O petróleo que mina sob as areias do deserto arábico acostumou seus habitantes a água, energia elétrica e combustíveis altamente subvencionados, educação e saúde gratuitas, ajudas para o casamento, terrenos sobre os quais construir as casas, empréstimos a juros baixos para construí-las e até há pouco tempo um posto de trabalho garantido no setor público. Tudo isso sem pagar impostos e com bônus ocasionais (com a chegada ao trono de um novo governante ou para acalmar tensões sociais durante a primavera árabe), perdão de dívidas e até convites para acompanhar sua equipe de futebol a uma final, como foi oferecido pelo herdeiro de Dubai a 400 compatriotas para animar o Al-Ahli na China.

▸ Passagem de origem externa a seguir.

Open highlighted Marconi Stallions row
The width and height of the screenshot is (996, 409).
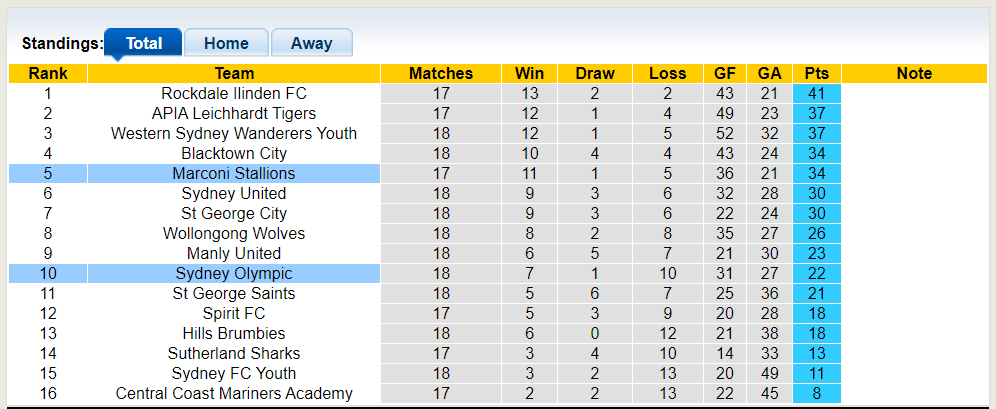click(234, 173)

Alguns desses países começaram a chegar a bom termo quanto à sangria das subvenções energéticas. Os Emirados Árabes desregulamentaram no verão passado o preço dos combustíveis e Abu Dhabi, um dos emirados dessa federação, aumentou desde janeiro as tarifas de água e eletricidade. O Kuwait, por sua vez, retirou este ano as subvenções ao diesel e ao querosene. Bahrein aumentou o preço do combustível para usos industriais. São medidas inusitadas em uma região em que a abundância de ouro negro fez com que várias gerações crescessem convencidas de que a energia barata é um direito de berço, e um litro de água é mais caro do que o da gasolina.

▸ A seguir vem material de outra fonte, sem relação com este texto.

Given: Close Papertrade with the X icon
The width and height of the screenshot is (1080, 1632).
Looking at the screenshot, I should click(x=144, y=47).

A Arábia Saudita vai gastar este ano cerca de 52 bilhões de dólares com a subvenção do consumo de energia de seus 30 milhões de habitantes (8% do PIB), segundo o Samba, um dos principais bancos do país. Esse número se torna insustentável com os níveis atuais de déficit. Segundo os dados disponibilizados pelo FMI, a esse ritmo de gastos, e se nada for feito, o país acabaria com suas reservas financeiras em cinco anos.

Talvez por isso que o ministro do Petróleo, Ali Naimi, tenha admitido em outubro passado que estavam “estudando” um corte a esses subsídios. Era a primeira vez que o ministro veterano (está há 20 anos à frente da pasta mais importante do reino) mencionava essa possibilidade em público, ainda que logo tenha tentado reduzir a importância de suas palavras dizendo que por hora não seria urgente. Mas se a Arábia Saudita não pensa em alterar os preços da energia nem em estabelecer impostos (só os Emirados Árabes parecem estar considerando seriamente a introdução de um IVA e um imposto sobre sociedades), como vai responder ao desafio da queda de receita e do aumento da população?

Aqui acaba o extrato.